The days of paying to hear recorded music are over. If you want to hear something, all it takes is a couple clicks or taps.

So that must mean that musicians are out of luck right? Wrong.

It means that in order to sell your sound, you’re gonna need to know all about music distribution and promoting your music once it’s out. It’ll take some creativity too—y’know, that same creativity you use to make music everyday.

Here’s 8 of the most overlooked ways to get paid for your music:

  1. Distribute your Music with a label
  2. Give your music away for free, but do it with style
  3. Fiverr
  4. Musicians are getting paid royalties every day and SOCAN you
  5. Get in syncs
  6. Youtube IDs
  7. Rolling in the merchandise
  8. Super-fans

They won’t work for everyone but try them and you might be surprised. Being successful in music is about taking risks. And they’re simple to try, so why not!

1. Distribute your Music without a label

The digital music distribution boom has made distribution available to all artists—not just those who get signed to labels. You don’t need to spend your entire promotion budget on it either or split your royalties if you do it yourself.

Getting your music on Spotify, iTunes, Apple Music, Google Play and other platforms makes you available to your fans wherever they listen to music. Obviously the royalties won’t be huge the second your music is in the stores.

But it gives you a channel to build on through promoting your music and growing your fanbase organically.
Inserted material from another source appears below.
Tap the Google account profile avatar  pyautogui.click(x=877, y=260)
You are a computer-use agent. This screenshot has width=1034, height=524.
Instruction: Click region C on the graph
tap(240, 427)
Plus, playlists are the big players in the digital music era. Streaming platforms help recommend your music to music lovers who’ve never heard you before. And those people are your future fans who will pay for tickets to your shows, buy albums and merch, and stream your music.

Distribution ensures that all your music promotion efforts don’t go to waste when someone is looking for your tunes on their favourite platform.

2. Give your music away for free, but do it with style

It’s no longer enough to just simply sell your album. Streaming has definitely made things a bit weird when it comes to selling music.

Consumers still want to support music. Listeners just want something special. And on their own terms.

That’s why many artists have started giving albums away for free—but with extra goodies on top.

How you sell your album — or give it away — has to be just as creative as the music itself. So be creative with how you get your album out there. Sell an experience, not a ‘thing.’

3. Fiverr

Fiverr is one of the fastest growing places for musicians to sell their music.

It’s an online community where people can sell their services starting at $5—including the sale of beats, songs and other music related services for many purposes.

There is already a huge community of people selling tracks on Fiverr.

But it’s still not that hard to stand out. Hot Tip: tracks that have been run through mastering software tend to stand-out and sell better.

4. Musicians are getting paid royalties every day and SOCAN you

Did you know that every time you hear music in an elevator the artist who made it is getting paid?

Now i’m not saying go out and make elevator music (but if you’d like to, go ahead). What you should do is get involved with the organizations that take care of royalties for artists.

In the US it’s ASCAP. In Canada it’s SOCAN. But most major countries have services that take care of royalties for artists.

5. Get In Syncs

Syncs, sometimes called placements, refer to the music used in other media like TV shows, movies, or commercials.

Placements are usually arranged through music supervisors or placement agents. They use sound libraries to find music for their projects.

One of the best sites for starting out with Syncs is Versus Media. They put artists in touch with smaller TV and film projects that needs music. Plus it’s free to join.

Pump Audio is also great for placements. Just submit 2 tracks to get ‘green lighted’ then upload as much as you want to their library.

6. YouTube IDs

Youtube is the #1 music streaming service on the internet. It beats iTunes, Spotify, and Tidal for total streams no problem.

If your music gets uploaded you should be getting paid for it. Youtube has a a system called Content ID that finds exactly where your song is being used on Youtube.

If it finds your music somewhere and you are the copyright owner you can choose to monetize it by placing ads on the video. It’s like having your own little Youtube booking agent.

Find out more about Youtube Content ID here.

7. Rolling the merchandise

Merch is a sure thing. But it’s also becoming a lost art.

Whether it’s selling t-shirts and records at a show, or selling your shoes on Ebay, merch is a great (and affordable) way to make some pretty sweet dough.

Fans want something authentic that comes from the artist—something a digital stream can’t often do. So give them the option.

It doesn’t have to be in person either. Sites like BigCartel and Bandcamp give artists the stress-free tools they need to sell merch.

8. Super-fans

The most valuable currency in music isn’t money. It’s fandom.

Nurturing super fans is tough work. But it will pay off the most in the end. It means being a human first and an aspiring musician second.

Super-fans truly love your music and will support it in any way that they can. Forever. So talk to your fans. Meet them face-to-face. Be there when they contact you.

Perhaps one of the best things for DIY music promotion is real, genuine fan/artist relationships. So build them.

Mo’ money, less problems

Now that you have some extra cash flow, the best thing you should do is re-invest into your project.

Keep an artist fund that you only touch when you have to. Save it up and use it wisely to grow your project even more.

Just don’t blame us when all your less savvy artist friends start hitting you up for loans.